Many elements of Arbitration are flexible, including the Arbitrator themselves. The disputing parties may choose their own Arbitrator(s), decide if lawyers will be present for the Arbitration process, and dictate which standards of evidence and procedures are permissible to use in the resolution process.

Because Arbitration relies on a third party to reach a decision, it’s best to use it for issues that you cannot come to an agreement on alone, or if Mediation has already failed. It’s also wise to select Arbitration if the privacy and cost-effectiveness of the resolution process are relevant to you. For example, commercial and construction disputes, and tax matters related to purchased assets are often better suited for Arbitration.

Litigation

Litigation is the most familiar type of dispute resolution process. It involves lawsuits and the court process leading to a judge or jury to reach a verdict. The key players in litigation are the plaintiff (the party who starts the legal action with a claim) and the defendant (the party accused of some type of wrongdoing).

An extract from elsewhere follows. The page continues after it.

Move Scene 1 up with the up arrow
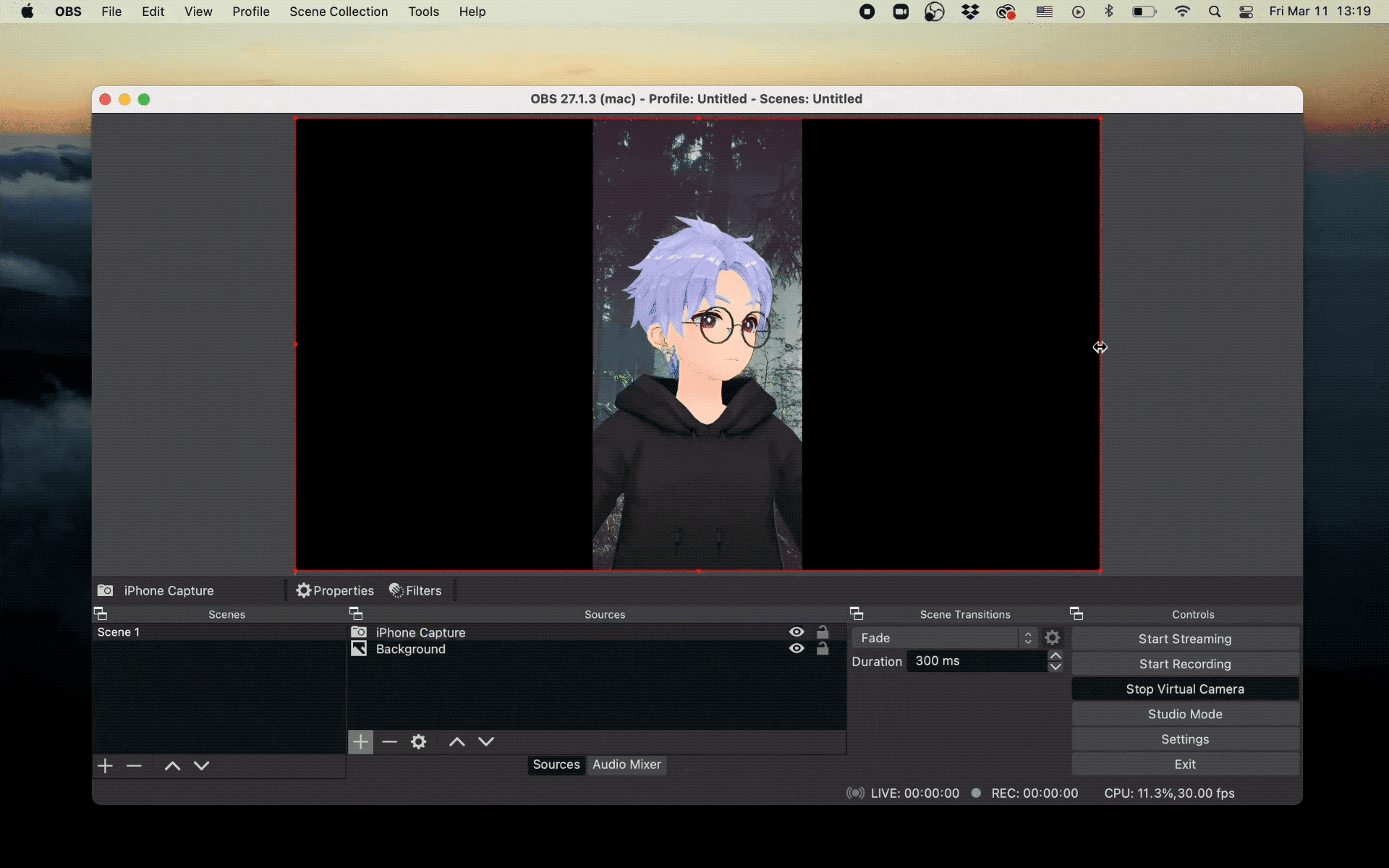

Like in arbitration, the judge who oversees the case is responsible for considering the evidence and delivering a ruling. Litigation is also a binding type of dispute resolution. However, a major difference between litigation and other types of resolution is that the verdict is a matter of public record.

If privacy is top-of-mind for you, litigation may not be the best avenue for dispute resolution. Litigation is best suited for instances involving a variety of complex issues surrounding significant financial loss or property rights, and the damages or loss at issue are large enough to justify the costs involved.

Note: The information in this blog is not legal advice. Consult a lawyer for advice for your situation.